## RECORDS TO USE
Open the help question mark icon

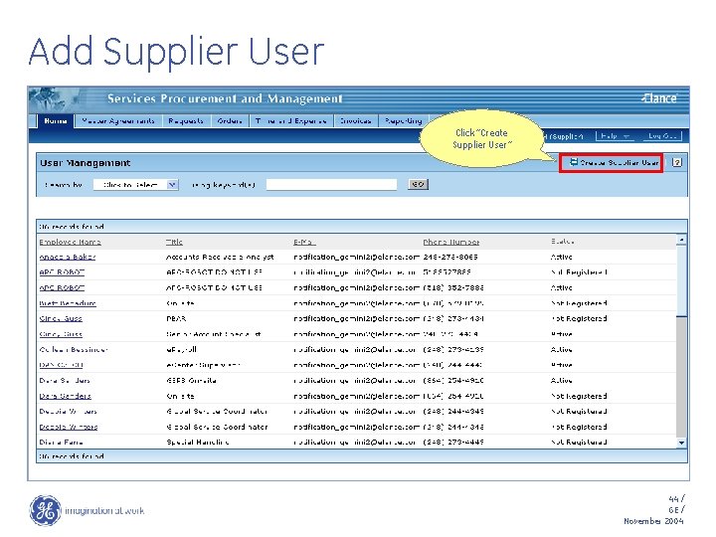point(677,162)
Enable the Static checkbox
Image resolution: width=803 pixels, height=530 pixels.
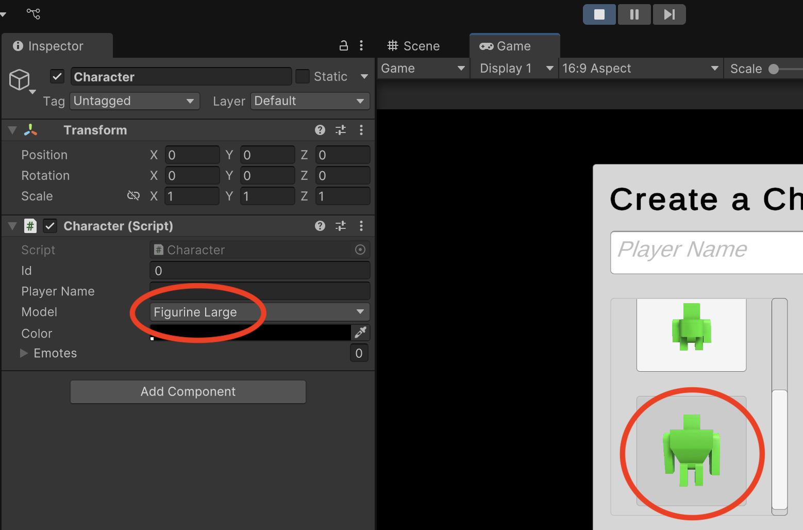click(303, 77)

--

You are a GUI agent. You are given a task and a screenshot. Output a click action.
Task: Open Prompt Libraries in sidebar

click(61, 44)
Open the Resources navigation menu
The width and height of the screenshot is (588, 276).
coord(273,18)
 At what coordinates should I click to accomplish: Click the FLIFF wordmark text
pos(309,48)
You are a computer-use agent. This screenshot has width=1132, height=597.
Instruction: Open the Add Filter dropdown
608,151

## YOUR TASK
Could you work out how many lines of the data above contain the word "agent"? Give only the number.

## TASK RESULT
2